The series begins with the capital murder trial of Mark Ducic, an Ohio man accused of giving a lethal cocktail of drugs to his girlfriend and another man who allegedly threatened to rat him out to the cops.

As criminal trials go, there are few apparent complexities in Ducic's case: The D.A. has him on tape bragging about how he did the crimes, Ducic defense lawyers argue that, while he's a career braggart, con artist and low-level drug dealer, their client is hardly a mass murderer. What is curious is that for all that we're shown -- opening and closing arguments, defense lawyers meeting with the accused, the prosecution's star witness, a jailhouse informant, being coached -- we don't see jury selection, to get an idea of what attorneys on both sides of a case look for in a potential juror.
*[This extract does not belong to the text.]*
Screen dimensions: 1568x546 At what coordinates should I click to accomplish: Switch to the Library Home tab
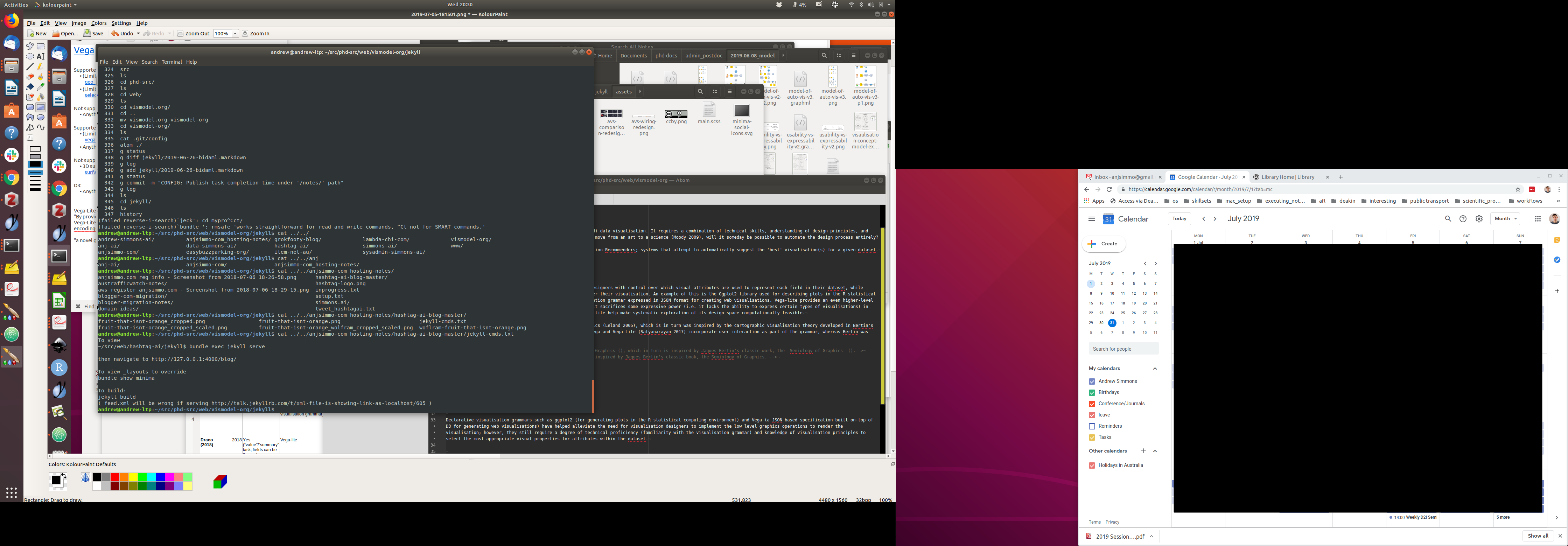[x=1287, y=177]
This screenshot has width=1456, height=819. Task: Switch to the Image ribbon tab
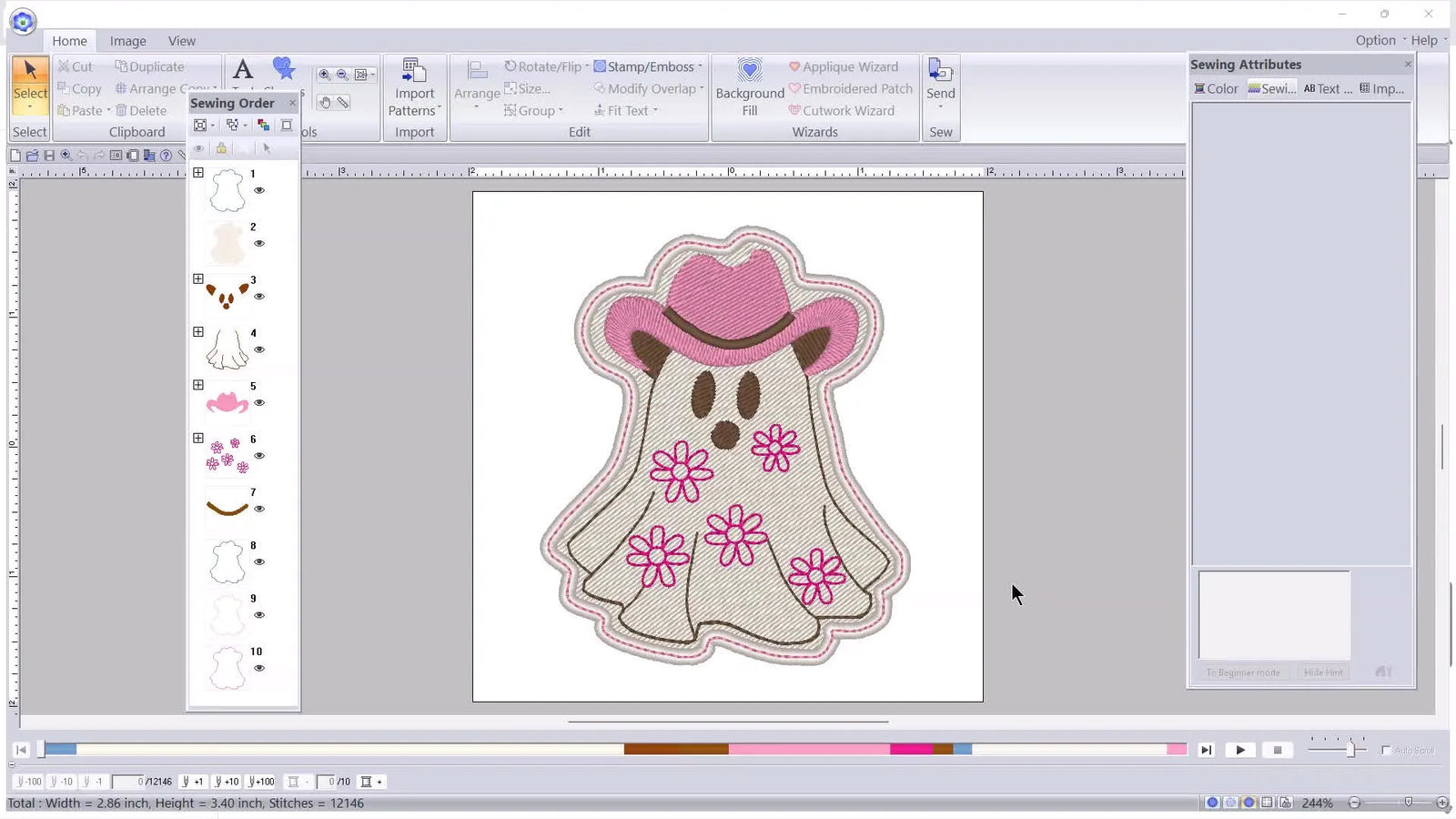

If convicted, Ducic could face the death penalty, and it is this that gives his trial its dramatic tension, if you can call it that. Once we get into the jury room, the narrative picks up. One juror finds herself at odds with the 11 others and goes to the judge to be excused from duty. How she is then brought back into the fold and coaxed into a verdict tells us something about how deliberations work. Further, as jurors debate Ducic's sentencing, we see regular people honestly grappling with the power to confer life or death on a fellow human being. It's a thin line.

"Life, I guess," one juror replies, clearly struggling when asked for her sentencing verdict. "No," she says, changing her mind in one chilling moment.

"Put me under 'death.' "


'In the Jury Room'

When: 10 p.m. on ABC, Tuesday and Wednesday this week, then subsequent Tuesdays.